▶ **What is required**: Leave no picture in, and give every entry again exactly.

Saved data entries

..........

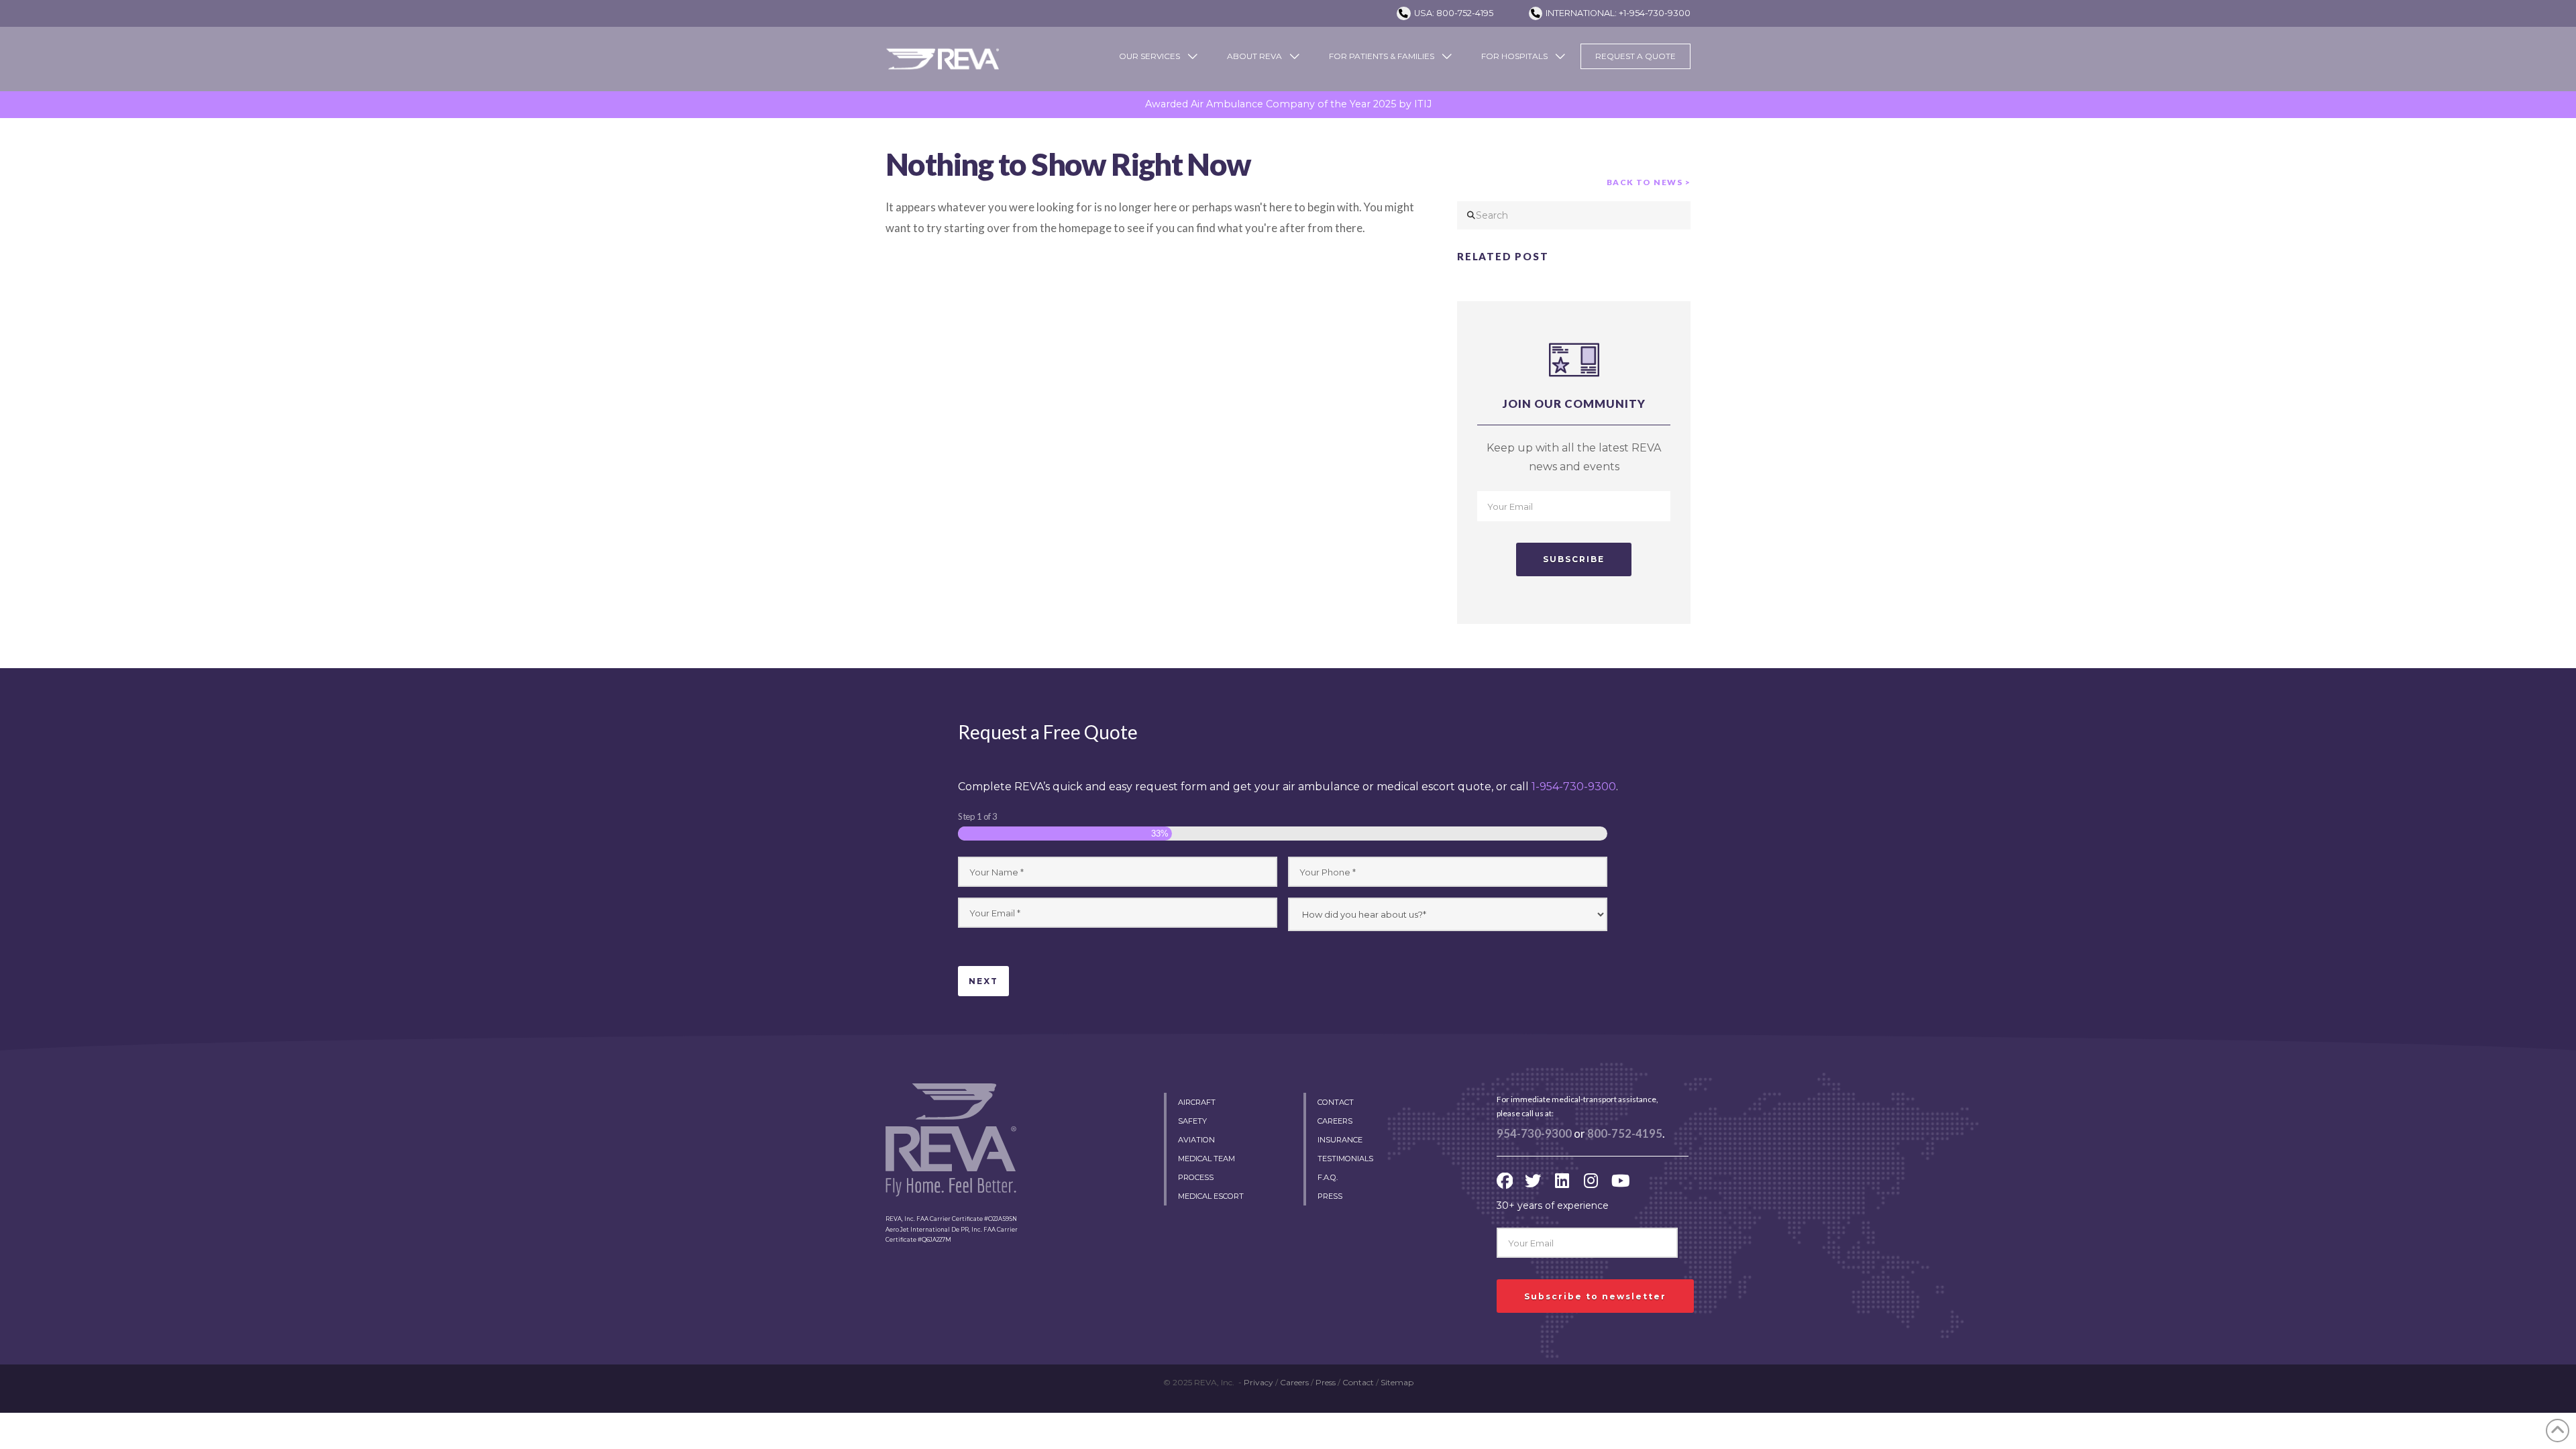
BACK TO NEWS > (1648, 182)
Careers (1294, 1382)
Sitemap (1397, 1382)
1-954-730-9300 (1574, 786)
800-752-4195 (1624, 1133)
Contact (1358, 1382)
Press (1326, 1382)
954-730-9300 (1534, 1133)
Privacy (1258, 1382)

..........

▶ **Response for this exercise**:
BACK TO NEWS > (1648, 182)
Careers (1294, 1382)
Sitemap (1397, 1382)
1-954-730-9300 (1574, 786)
800-752-4195 (1624, 1133)
Contact (1358, 1382)
Press (1326, 1382)
954-730-9300 (1534, 1133)
Privacy (1258, 1382)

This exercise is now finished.